I Wish I Had a Child Like You

As he said these things, a woman in the crowd raised her voice and said to him, “Blessed is the womb that bore you, and the breasts at which you nursed!” But he said, “Blessed rather are those who hear the word of God and keep it!” (Luke 11:27-28)

Whatever this woman meant when she shouted this out, it’s clear that she thought Mary had a sweet deal. You can almost hear in her words, “I wish I had a child like you!”

What, do you suppose, was behind her cry?

Maybe she had agonized over infertility or maybe she grieved the death of a child.

Maybe she was the mother of a disabled child and her cry came out of deep anguish, thinking herself or her child cursed by God (John 9:1).

Or maybe her own child was wayward, breaking her heart and shaming her family with a willful, defiant, destructive life.

Or maybe her children were unexceptional and an envy burned deep inside her against mothers whose remarkable children caused people to remark on how they must be exceptional mothers.
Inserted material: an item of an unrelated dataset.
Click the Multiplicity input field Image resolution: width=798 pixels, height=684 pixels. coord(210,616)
Whatever prompted the cry, Jesus graciously corrected her wrong thinking. She had, like many of us, located the blessing in the wrong place. The evidence of God’s blessing is not in being a parent of an impressive — even a holy — child. The evidence of God’s blessing is believing what God says.

Assessing God’s blessing on us (or others) by what our (or others’) children are like is tricky business. We often get things wrong because God’s purposes can actually be opposite of what they first appear.
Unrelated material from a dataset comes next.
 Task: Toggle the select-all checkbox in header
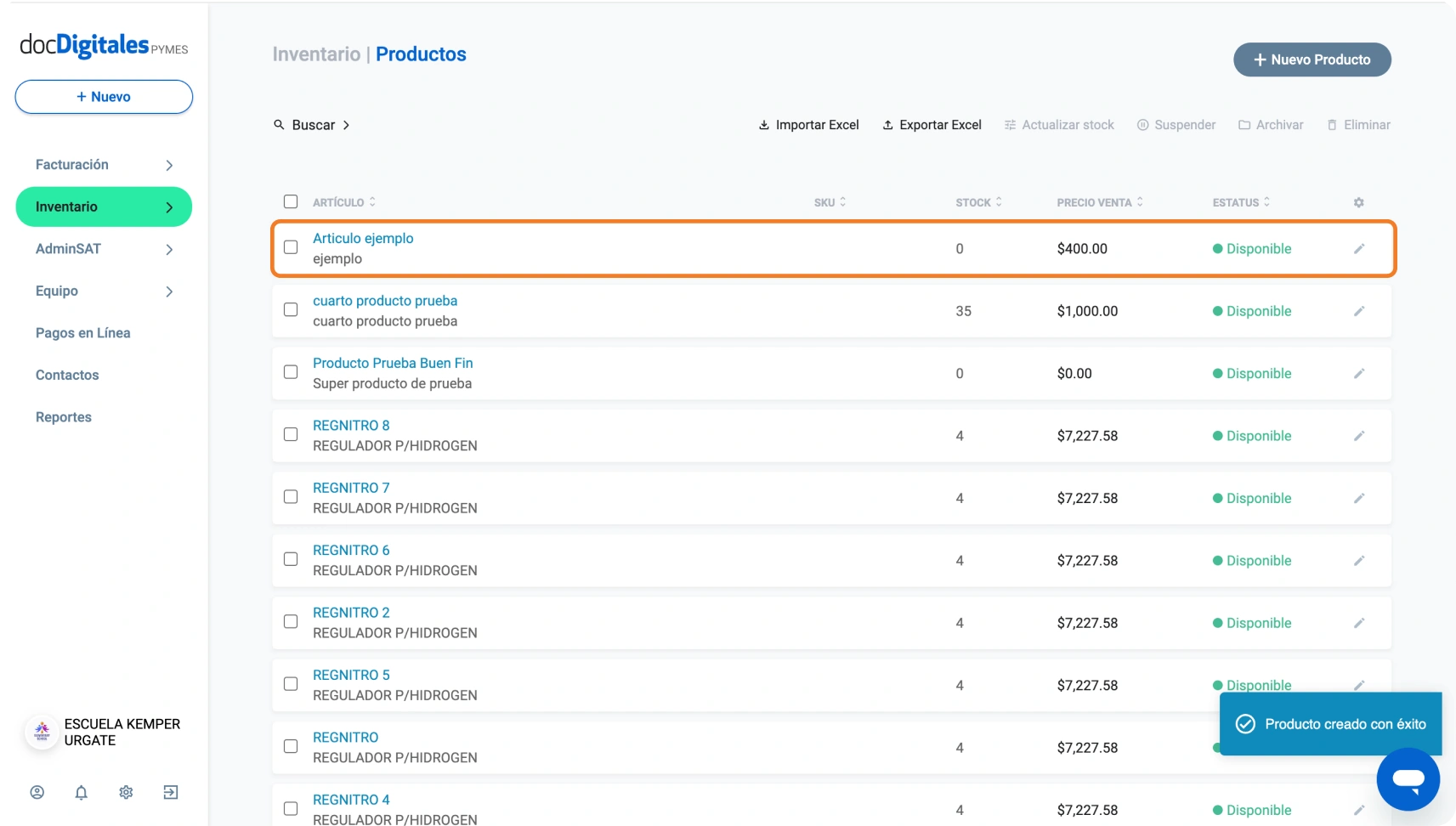(291, 201)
Think of the many mothers of brilliant Pharisees and Sadducees. No doubt they were counted blessed by relatives and friends. But Jesus called their children “hypocrites” and “whitewashed tombs” (Matthew 23:27).

Then think of the man born blind in John 9, before Jesus healed him. I doubt many mothers thought, “I wish I had a child like you.” Or that many women pined to be the mother of Zacchaeus or Mary Magdalene. And what about the mother of Joseph, the carpenter of Nazareth? His status, education, and achievements were likely not impressive material for the family newsletter.

Yet God gave these disabled, disobedient, and undistinguished children more important roles in redemptive history than the brightest stars in Jerusalem and Rome.

We must fight the temptation to boast in or covet children. How gifted or successful or even holy they become is no sure evidence of God’s blessing on us. Neither are disabled or disobedient children evidence of God’s disfavor.

God’s blessing rests on the one who “hear[s] the word of God and keeps it.” Belief is the evidence of blessing.